## Start Supplied passage

Mapping impedance helps high-grade locations.
The South Texas Eagle Ford shale formation is an important emerging shale play in the US. More than 510 wells either have been drilled or permitted in the play. What has emerged is a well-defined downdip gas play that transitions rapidly updip into less well-defined wet gas and oil fairways.
With gas well rates exceeding 17 MMcf/d and oil well rates in excess of 1,000 b/d of oil common in the expanding play, exploration companies are actively pursuing methods to optimize drilling plans for optimal gas and oil recovery. The relatively narrow depositional and petroleum fairways combined with the 150- to 250-ft (46- to 76-m) thickness support the use of advanced geophysical techniques, in particular, frequency, coherency, and azimuthal attributes.
Middle Cretaceous to Upper Cretaceous (Turonian)-age Eagle Ford shale was deposited during an extreme marine high stand resulting in the accumulation of varying thicknesses of deepwater, organic-rich marine shales. Forms of marine environments were controlled largely by the interaction of basement zones of weakness, underlying carbonate paleogeography, salt tectonics, and eustatic sea level. Tectonically, the region was relatively quiet with small but significant southeasterly gravitational sliding and a rapidly deepening southern-bounding Bisbee-Chihuahua trough. Additionally, intrusive and extrusive volcanics occurred in the north and western parts of the basin.

## End Supplied passage
## Start Data supplied

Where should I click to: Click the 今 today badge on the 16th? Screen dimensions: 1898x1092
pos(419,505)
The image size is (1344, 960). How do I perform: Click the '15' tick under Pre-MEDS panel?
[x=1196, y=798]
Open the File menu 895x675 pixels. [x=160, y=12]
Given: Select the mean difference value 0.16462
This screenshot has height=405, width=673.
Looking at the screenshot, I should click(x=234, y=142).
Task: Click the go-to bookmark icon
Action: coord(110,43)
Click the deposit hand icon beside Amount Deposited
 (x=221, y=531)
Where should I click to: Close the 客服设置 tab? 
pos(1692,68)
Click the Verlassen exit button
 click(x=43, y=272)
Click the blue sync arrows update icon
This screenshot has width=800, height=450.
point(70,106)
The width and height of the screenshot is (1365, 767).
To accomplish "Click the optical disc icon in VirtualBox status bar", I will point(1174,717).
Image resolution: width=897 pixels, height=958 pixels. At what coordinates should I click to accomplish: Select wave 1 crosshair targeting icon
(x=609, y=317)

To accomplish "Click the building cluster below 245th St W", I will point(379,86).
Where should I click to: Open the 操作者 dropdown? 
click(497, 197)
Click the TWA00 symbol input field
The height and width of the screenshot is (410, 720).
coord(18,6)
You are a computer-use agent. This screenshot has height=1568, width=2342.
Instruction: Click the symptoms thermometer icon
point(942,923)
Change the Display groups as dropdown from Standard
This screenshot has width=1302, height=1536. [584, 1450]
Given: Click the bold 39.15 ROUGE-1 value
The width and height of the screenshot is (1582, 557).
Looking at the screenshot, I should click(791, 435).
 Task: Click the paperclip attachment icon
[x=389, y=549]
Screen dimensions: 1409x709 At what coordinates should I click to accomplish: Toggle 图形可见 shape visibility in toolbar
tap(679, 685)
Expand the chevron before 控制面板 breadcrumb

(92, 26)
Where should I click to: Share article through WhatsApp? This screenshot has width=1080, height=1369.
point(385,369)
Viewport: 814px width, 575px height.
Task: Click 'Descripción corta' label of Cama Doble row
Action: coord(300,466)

## End Data supplied

• [Tasks to carry out]:
[a] List the factors that the Eagle Ford shale passage says largely controlled the forms of marine environments.
[b] Carry on with the Eagle Ford shale passage, starting right after its last sentence.
The rows are separate material and have nothing to do with the Eagle Ford shale passage.

• [Answers given]:
[a] Basement zones of weakness, underlying carbonate paleogeography, salt tectonics, and eustatic sea level.

[b]
Low stands preceding and during deposition generated a regional flooring carbonate horizon (the Buda limestone) and an internal carbonate marker (the Kamp Ranch member) that divide the organically rich basal section (lower Eagle Ford or Britton/ Pepper shale) from the overlying, leaner, and more calcareous member (upper Eagle Ford or Acadia Park). The upper surface is a sequence boundary where the overlying Austin Chalk downlaps unconformably onto the uppermost member of the Eagle Ford shale.
Rock properties of this succession are well suited for seismic analysis. The underlying Buda, a tight (2% to 3% porosity), massive, micritic wackestone, is present regionally, ranging in thickness from 40 to 160 ft (12 to 49 m). Seismic impedance is consistent between 48,300 and 51,700 ft per second times grams per cubic centimeter (ft/sec x g/cu cm). In marked contrast, the overlying Eagle Ford shale is organic-rich (4% to 7% total organic content or TOC), relatively thick (50 to 250 ft or 15 to 76 m), and porous (7% to 15% porosity). Acoustic impedance varies from 31,400 to 35,700 ft/sec x g/cu cm as a result of the anomalously low density resulting from the high organic content and related high porosity. Above this, the upper calcareous member of the Eagle Ford shale generally has lower organic content and lower porosity (2% to 5% TOC and 7% to 12% porosity), is more variable in thickness, and has erosional upper contact with the overlying (organic-efficient) Austin Chalk. The upwards decrease of porosity and organic content results in a gradual change in density and acoustics, and as a result, strong seismic reflection surface is not likely.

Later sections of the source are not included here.